> [ÉNONCÉ A]:
Recopiez mot pour mot les entrées, de la ligne contenant « Task: Sort the table by YoY column » jusqu’à la ligne contenant « will tap(246, 227). », ces deux lignes comprises.

══ SOURCE ══

« C’est le moment de vous dire que je suis assignée à comparaître au tribunal judiciaire de Paris par FACIL’iti », tweete Julie Moynat le 11 octobre 2021.
Dans un article lié à une cagnotte en ligne pour l’aider à payer ses frais d’avocat, Julie explique être attaquée « pour dénigrement ». FACIL’iti réclame 5000 euros de dommages et intérêts et 5500 euros au titre des dispositions de l’article 700 du Code de procédure civile. Si elle est condamnée, Julie devra aussi « cesser pour l’avenir tout propos de nature à jeter le discrédit sur la solution FACIL’iti en la dénigrant et ce, sur tout support, et notamment, sur les réseaux sociaux, blogs, sites web, webinars.»
Julie Moynat n’est pas la seule à être attaquée par FACIL’iti. L’entreprise Koena, fondée par Armony Altinier, est également poursuivie pour « dénigrement », selon l’article 1240 du Code civil. Mais qu’est-ce que FACIL’iti, et pourquoi l’entreprise ne supporte-t-elle visiblement pas les critiques publiques à son égard ?
FACIL’iti, c’est quoi ?
FACIL’iti est une filiale de l’agence Iti communication, basée à Limoges. Son histoire a tout d’une success story sauce startup nation : un jour, un stagiaire a une idée, et cette idée se transforme en entreprise récoltant prix sur prix de l’innovation depuis sa création en 2018.
Sur son site, FACIL’iti explique vendre « une solution d’accessibilité numérique innovante qui adapte l’affichage d’un site Web en fonction des besoins de confort visuel, moteur, cognitif, et/ou temporaire de l’internaute ». Payant pour les éditeurs, gratuit pour les utilisateurs ou utilisatrices, son produit permet donc de changer, selon une ou plusieurs pathologies, comme la dyslexie ou les tremblements essentiels, l’affichage des pages en agissant sur la police, les contrastes ou encore la taille des images.

═══
══ DONNÉES DE L’EXERCICE ══

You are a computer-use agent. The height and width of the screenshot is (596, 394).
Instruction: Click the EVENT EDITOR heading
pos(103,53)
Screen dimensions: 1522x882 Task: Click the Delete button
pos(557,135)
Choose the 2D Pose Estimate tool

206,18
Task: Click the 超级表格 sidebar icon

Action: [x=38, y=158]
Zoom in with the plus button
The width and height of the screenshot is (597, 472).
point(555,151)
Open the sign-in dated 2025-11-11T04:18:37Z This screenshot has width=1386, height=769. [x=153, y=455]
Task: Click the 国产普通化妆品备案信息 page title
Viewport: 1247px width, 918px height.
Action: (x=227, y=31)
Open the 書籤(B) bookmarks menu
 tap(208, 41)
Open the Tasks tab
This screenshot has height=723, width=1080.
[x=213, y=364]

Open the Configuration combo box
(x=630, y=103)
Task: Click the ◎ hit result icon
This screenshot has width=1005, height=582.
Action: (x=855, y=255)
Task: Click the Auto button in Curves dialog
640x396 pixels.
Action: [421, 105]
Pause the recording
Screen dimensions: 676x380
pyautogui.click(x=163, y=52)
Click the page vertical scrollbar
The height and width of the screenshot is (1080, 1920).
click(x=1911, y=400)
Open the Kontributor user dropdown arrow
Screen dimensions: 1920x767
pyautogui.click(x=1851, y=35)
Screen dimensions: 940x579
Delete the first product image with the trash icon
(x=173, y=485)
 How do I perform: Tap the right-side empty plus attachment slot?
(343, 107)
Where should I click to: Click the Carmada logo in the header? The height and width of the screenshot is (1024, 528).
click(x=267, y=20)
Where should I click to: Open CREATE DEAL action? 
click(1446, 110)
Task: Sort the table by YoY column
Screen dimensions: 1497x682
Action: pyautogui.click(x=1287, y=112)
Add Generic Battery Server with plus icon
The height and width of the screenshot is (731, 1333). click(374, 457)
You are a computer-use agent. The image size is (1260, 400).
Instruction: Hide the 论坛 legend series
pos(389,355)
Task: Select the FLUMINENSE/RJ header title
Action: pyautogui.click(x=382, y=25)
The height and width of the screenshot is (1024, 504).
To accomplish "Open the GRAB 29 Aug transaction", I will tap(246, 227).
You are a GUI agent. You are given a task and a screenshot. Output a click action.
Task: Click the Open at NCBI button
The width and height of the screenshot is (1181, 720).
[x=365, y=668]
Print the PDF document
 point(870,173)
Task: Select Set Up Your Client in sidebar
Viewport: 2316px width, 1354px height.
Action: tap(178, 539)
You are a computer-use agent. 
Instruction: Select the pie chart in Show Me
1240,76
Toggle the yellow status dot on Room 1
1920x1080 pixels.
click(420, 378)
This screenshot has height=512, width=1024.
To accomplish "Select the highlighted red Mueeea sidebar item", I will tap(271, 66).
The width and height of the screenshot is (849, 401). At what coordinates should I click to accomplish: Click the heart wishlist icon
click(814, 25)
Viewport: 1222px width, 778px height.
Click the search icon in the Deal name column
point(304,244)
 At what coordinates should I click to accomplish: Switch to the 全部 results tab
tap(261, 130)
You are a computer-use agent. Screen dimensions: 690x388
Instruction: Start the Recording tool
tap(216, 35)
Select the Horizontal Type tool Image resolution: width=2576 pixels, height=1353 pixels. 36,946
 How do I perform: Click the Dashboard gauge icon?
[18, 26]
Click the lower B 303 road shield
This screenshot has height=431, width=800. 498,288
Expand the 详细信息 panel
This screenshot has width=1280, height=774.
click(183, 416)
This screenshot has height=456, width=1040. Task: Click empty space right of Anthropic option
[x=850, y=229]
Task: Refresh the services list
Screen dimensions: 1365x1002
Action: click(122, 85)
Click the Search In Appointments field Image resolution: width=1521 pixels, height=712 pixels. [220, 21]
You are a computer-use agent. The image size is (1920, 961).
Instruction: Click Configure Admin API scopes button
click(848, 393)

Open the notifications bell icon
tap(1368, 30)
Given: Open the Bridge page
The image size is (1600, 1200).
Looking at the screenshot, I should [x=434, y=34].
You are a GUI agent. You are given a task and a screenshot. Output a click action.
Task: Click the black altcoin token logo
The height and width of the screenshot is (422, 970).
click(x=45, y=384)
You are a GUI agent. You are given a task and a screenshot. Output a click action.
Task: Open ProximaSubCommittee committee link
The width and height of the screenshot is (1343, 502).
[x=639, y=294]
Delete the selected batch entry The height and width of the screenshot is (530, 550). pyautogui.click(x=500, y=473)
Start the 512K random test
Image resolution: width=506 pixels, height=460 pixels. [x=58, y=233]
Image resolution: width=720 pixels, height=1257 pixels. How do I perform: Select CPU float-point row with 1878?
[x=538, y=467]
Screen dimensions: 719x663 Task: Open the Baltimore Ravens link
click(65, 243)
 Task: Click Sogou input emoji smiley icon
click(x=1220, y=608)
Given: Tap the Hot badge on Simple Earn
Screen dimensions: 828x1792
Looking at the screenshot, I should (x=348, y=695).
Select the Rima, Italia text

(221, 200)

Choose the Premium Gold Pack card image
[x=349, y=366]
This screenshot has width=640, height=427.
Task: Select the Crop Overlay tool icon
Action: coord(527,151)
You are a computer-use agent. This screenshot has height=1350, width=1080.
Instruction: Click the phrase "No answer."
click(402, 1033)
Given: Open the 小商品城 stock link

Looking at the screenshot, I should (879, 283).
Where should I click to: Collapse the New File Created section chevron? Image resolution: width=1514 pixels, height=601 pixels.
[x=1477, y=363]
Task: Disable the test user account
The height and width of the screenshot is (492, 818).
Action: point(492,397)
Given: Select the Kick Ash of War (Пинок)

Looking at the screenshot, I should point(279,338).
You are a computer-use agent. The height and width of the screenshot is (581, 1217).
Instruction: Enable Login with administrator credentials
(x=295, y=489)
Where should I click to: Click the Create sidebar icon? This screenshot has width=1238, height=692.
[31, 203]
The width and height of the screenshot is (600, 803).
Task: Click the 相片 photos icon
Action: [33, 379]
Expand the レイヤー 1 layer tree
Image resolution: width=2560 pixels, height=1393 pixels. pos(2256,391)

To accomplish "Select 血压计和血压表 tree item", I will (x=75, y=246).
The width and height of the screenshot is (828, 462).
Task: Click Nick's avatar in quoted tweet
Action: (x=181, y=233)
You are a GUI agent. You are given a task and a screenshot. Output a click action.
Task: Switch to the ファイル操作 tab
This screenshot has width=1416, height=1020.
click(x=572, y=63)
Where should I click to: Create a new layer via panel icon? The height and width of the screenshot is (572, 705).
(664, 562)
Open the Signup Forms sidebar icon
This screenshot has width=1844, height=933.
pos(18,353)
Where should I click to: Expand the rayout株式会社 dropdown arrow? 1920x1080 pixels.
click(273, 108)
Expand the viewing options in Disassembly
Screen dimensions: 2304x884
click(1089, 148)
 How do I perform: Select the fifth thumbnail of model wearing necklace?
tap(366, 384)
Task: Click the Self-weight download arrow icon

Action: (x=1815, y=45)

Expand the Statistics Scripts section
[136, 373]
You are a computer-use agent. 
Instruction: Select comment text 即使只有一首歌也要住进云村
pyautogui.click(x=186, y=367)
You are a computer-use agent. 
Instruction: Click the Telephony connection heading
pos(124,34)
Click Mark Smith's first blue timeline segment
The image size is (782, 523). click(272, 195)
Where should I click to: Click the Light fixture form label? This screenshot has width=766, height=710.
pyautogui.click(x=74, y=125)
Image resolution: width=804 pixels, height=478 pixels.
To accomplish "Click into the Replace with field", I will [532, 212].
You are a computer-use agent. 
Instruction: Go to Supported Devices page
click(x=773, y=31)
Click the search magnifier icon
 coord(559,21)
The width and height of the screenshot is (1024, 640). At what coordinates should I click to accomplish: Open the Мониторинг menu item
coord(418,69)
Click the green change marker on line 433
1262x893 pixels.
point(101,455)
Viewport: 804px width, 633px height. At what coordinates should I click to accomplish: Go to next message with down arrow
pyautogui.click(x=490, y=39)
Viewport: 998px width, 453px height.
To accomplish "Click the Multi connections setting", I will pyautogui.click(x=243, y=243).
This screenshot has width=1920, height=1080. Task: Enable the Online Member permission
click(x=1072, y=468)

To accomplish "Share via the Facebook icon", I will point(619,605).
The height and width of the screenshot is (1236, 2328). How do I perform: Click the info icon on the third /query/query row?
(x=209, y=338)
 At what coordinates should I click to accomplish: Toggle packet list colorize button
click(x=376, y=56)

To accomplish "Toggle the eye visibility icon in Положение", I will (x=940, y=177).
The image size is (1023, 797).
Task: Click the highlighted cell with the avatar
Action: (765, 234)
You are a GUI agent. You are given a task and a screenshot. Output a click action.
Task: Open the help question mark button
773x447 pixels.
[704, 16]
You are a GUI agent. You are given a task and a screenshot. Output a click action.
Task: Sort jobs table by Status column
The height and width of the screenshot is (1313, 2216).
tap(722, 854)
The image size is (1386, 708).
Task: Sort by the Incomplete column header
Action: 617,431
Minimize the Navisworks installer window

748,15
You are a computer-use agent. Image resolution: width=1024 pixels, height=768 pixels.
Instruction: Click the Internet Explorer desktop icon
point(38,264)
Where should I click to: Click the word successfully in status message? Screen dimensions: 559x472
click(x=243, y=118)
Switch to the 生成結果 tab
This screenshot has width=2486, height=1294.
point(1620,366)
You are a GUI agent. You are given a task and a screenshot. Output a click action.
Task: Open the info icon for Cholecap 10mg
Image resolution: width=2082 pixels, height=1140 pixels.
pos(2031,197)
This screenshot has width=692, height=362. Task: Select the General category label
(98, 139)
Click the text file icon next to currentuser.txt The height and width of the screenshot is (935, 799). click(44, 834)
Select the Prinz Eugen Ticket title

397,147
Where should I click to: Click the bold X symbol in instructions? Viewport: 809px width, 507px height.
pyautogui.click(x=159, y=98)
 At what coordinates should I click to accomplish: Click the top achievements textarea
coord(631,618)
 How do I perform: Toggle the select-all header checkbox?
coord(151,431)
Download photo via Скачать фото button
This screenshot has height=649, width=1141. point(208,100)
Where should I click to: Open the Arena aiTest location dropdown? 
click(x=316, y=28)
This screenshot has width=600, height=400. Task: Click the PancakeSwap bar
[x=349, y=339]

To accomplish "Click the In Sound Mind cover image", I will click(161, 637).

═══

> [ÉNONCÉ B]:
Reprenez la rédaction de l’article consacré à FACIL’iti et à ses poursuites pour dénigrement, à la suite de son dernier paragraphe.

> [RÉSULTAT FINAL A]:
Task: Sort the table by YoY column
Screen dimensions: 1497x682
Action: pyautogui.click(x=1287, y=112)
Add Generic Battery Server with plus icon
The height and width of the screenshot is (731, 1333). click(374, 457)
You are a computer-use agent. The image size is (1260, 400).
Instruction: Hide the 论坛 legend series
pos(389,355)
Task: Select the FLUMINENSE/RJ header title
Action: pyautogui.click(x=382, y=25)
The height and width of the screenshot is (1024, 504).
To accomplish "Open the GRAB 29 Aug transaction", I will tap(246, 227).

> [RÉSULTAT FINAL B]:
Les surcouches critiquées
FACIL’iti ne modifie donc pas le code d’un site, mais s’ajoute à l’existant. C’est ce qu’on appelle un produit de surcouche. Cette startup est loin d’être la seule à commercialiser ce type de service. Karl Groves en a répertorié plusieurs sur le site overlayfactsheet.com. Cet expert de l’accessibilité aux États-Unis se bat contre ces solutions payantes pour les éditeurs (il en existe des gratuites comme Confort+ d’Orange) et dénonce leur inefficacité. Il a rédigé une pétition signée par plus de 600 personnes travaillant dans le domaine, appelant à promouvoir d’autres stratégies plus indépendantes et permanentes.
Lui-même a reçu des menaces de poursuite par deux autre entreprises, EqualWeb et accessiBe : « Je leur ai dit d’y aller ! Ils n’ont pas donné suite. C’était juste de l’intimidation. Je trouve ça étrange que FACIL’iti l’ait vraiment fait contre Julie Moynat et Koena. »
Dans cette pétition, Karl Groves cite une étude du WebAIM de 2021 qui établit que 67 % des répondants et répondantes trouvent que ces outils de surcouche « ne sont pas du tout ou pas vraiment efficaces », un chiffre qui monte à 72% pour les personnes avec handicap. Aux États-Unis, ce sont mêmes des sites utilisant ces solutions de confort qui sont aujourd’hui poursuivis pour défaut d’accessibilité et non-respect de la loi.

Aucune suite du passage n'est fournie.